Published Mar 8, 2008
sissiesmama, ASN, RN
1,898 Posts
Hey - I am just so mad that I could scream. My name is still Anne and I am still a nurse in recovery. I love our recovery threads here, and need a little help, or just to vent.
My DH and I have both been in recovery for 7 years. My DHs ex wife is still actively drinking and drugging. I have spokrn with my sponsor about this until her ears are bleeding I'm sure, and been to meetings. Just need a little more help with this.
She has given us a boatload of trouble since even before we got married. She refused to get clean when he did, and she left high, walking bardfoot in shorts in early spring that year because he wouldn't give her car keys because she was fried. (Just a little history...)
Long story short, the judge gave DH full custody in the settlement unless she went to rehab. She refused. She got remarried so she could see the boys on her every other weekend visitation. This is really the worst thing that she has done to me that I know of but it just makes me soooo mad.
On her last weekend visitation, Sunday pm when I met her now ex hubbie but renting a room in her house, he told me that they had not seen the 15 year old since Sat. am about 6 am. She had gotten drunk on Friday afternoon and admitted that she gave the 15 yr.olds friend who spend the
night Friday night permission to use her truck, a new 2008 Avalanche. He drove them home from the 4 wheeler track where they were apparently having a party and she was so drunk she had him pull into a truck stop to but more beer. She pulled up her skirt in the lot, before dark and urinated. About 6 am, the boys got the truck stuck in the mud. She just sent him and the friend to stay at the friend's house the rest of the weekend. Never called us, nothing. No disipline, nothing, because we found out later she did let them take the truck.
She called DH the first of the next week and gave my DH various stories when she found out he knew she gave permission.
1. That I had been calling treatment facilities out of state, pretending to ne her and requesting admission, giving her rather screwed up past.(And I did things too, but sucked it up and admitted and got into recovery.) I was allegedly calling from different states standing in their lobby. She said I was flying to these states!!
2. That I was calling from our home and my cell phones doing the same thing, until my DH said he was going to pull our phone records to prove her lie.
3. Then she said I was going to various stores in town doing the same thing. When my DH asked for proof, she just said "Uh........"
He asked me about it and I told him it was bull. He asked her how do you know it wasn't someone else you did over in the last year? Then she just yelled and screamed a lot.
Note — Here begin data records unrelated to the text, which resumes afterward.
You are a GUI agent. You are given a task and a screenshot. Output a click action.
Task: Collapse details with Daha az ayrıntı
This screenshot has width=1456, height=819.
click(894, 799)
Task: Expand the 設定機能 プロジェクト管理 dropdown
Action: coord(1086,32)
Serenity prayer, serenity prayer!!
Anne, RNC:angryfire
Tweety, BSN, RN
35,420 Posts
Oh the drama of the alcholic and the havoc we create in other people's lives.
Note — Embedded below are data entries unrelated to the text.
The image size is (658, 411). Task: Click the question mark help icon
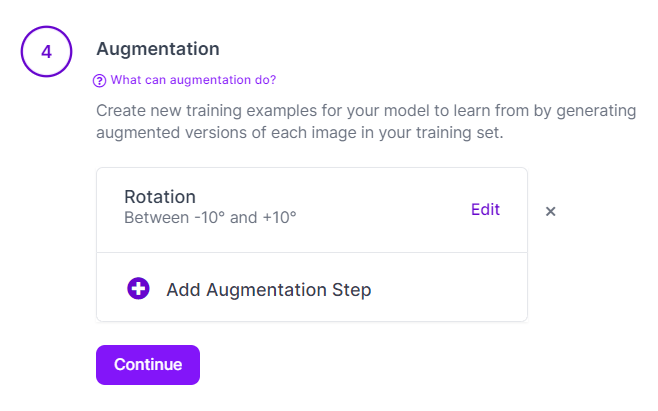click(x=99, y=80)
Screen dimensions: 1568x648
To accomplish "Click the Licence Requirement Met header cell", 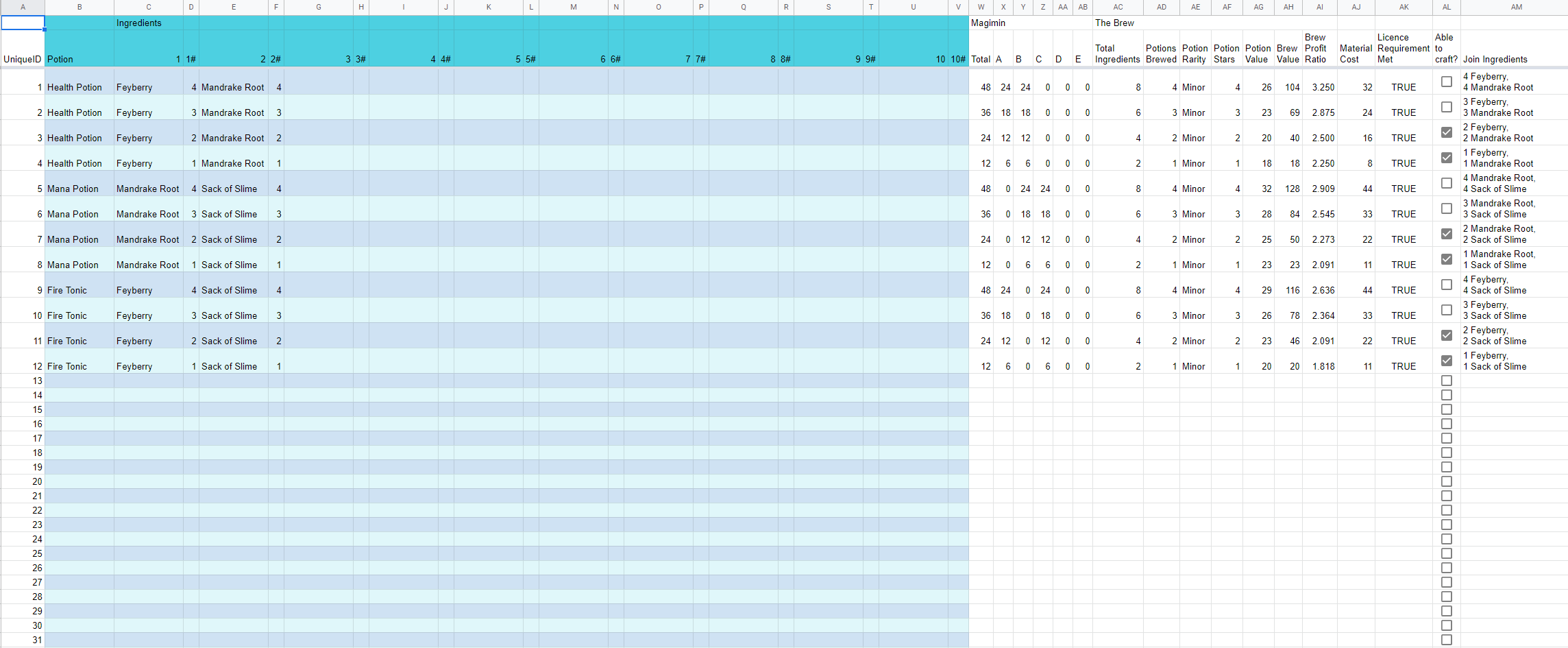I will (1403, 49).
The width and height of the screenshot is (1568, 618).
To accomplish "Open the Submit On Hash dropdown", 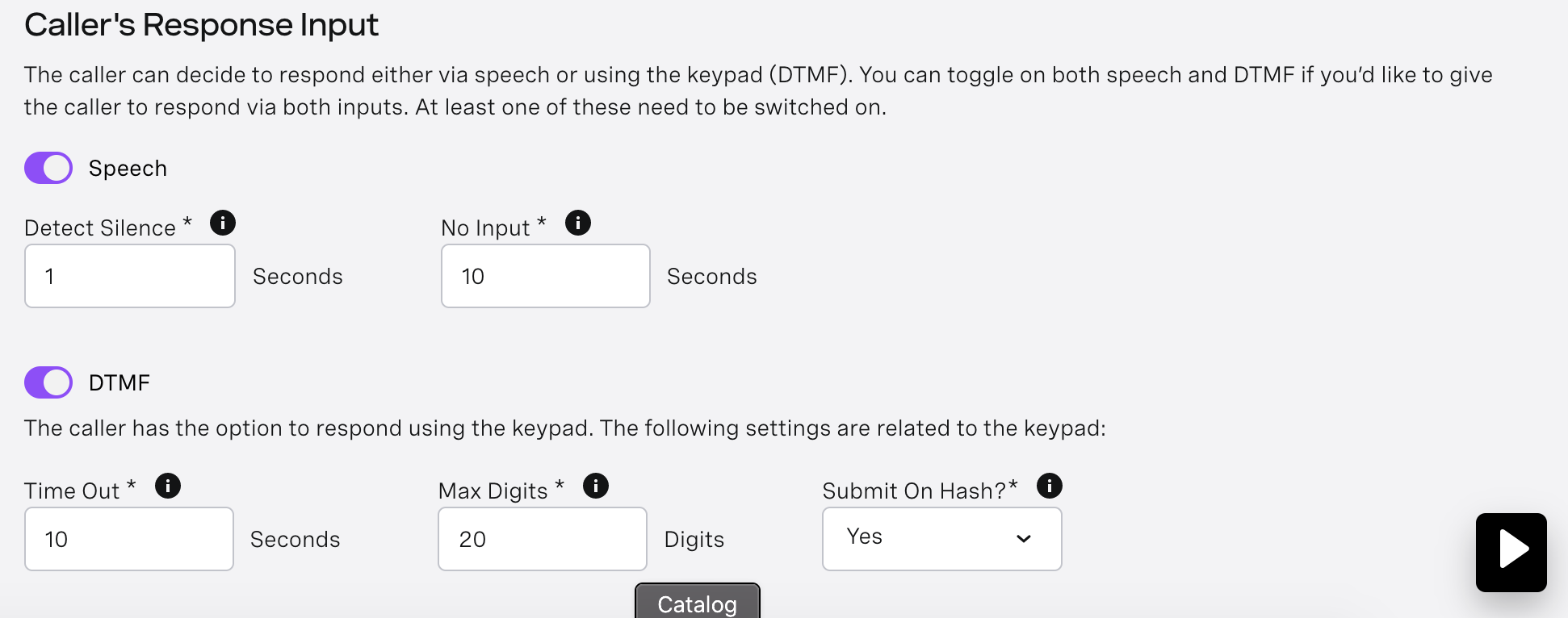I will pyautogui.click(x=942, y=539).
Hang in there. It definately sounds like the Serentiy Prayer is going to be your mantra here.
BCCnurse
15 Posts
First things first !!APPLAUSE!! to you. I know you think this is hard now but believe me it dose get better.I know from personal experience.Me and my husband went through the same thing.His ex wife just got of jail for rx forgery!!! I mean 2 weeks ago! thats how bad she was. And I am sure you are like me. Who is the one taking care of the kids when ther are sick,need clothes,going to school functions,etc.Not that the dad does not do anything but we as women are the ultimate caregivers. But before she gave up custody she reaked havic on us almost daily (they had joint custody) she even came to my job high and started talking to every one in the lobby about my abilities as a nurse and that I was on drugs and trying to take her child away from her.She would tell my hubby that I was stalking her and all kinds of styff like you just got.this was over 3 years!!! and I could not say anything to her cause she would threaten to take him to another state and get full custody from my hubby.BUT I praid every day that things would change and we just let her go (as long as the child was not in danger) and finally she hung her self so to speak and we had enough proof to take her back to court and she decided to sign custody over. we have complete say so now and she has stopped reaking havic on us. unfortunatly she has not gotten help yet but she does not bother us anymore. So I guess what I am trying to say is HANG IN THERE it will eventually get better.I am here to lend an ear anytime. I wish I had someone to listen to me when I went through that!!!!.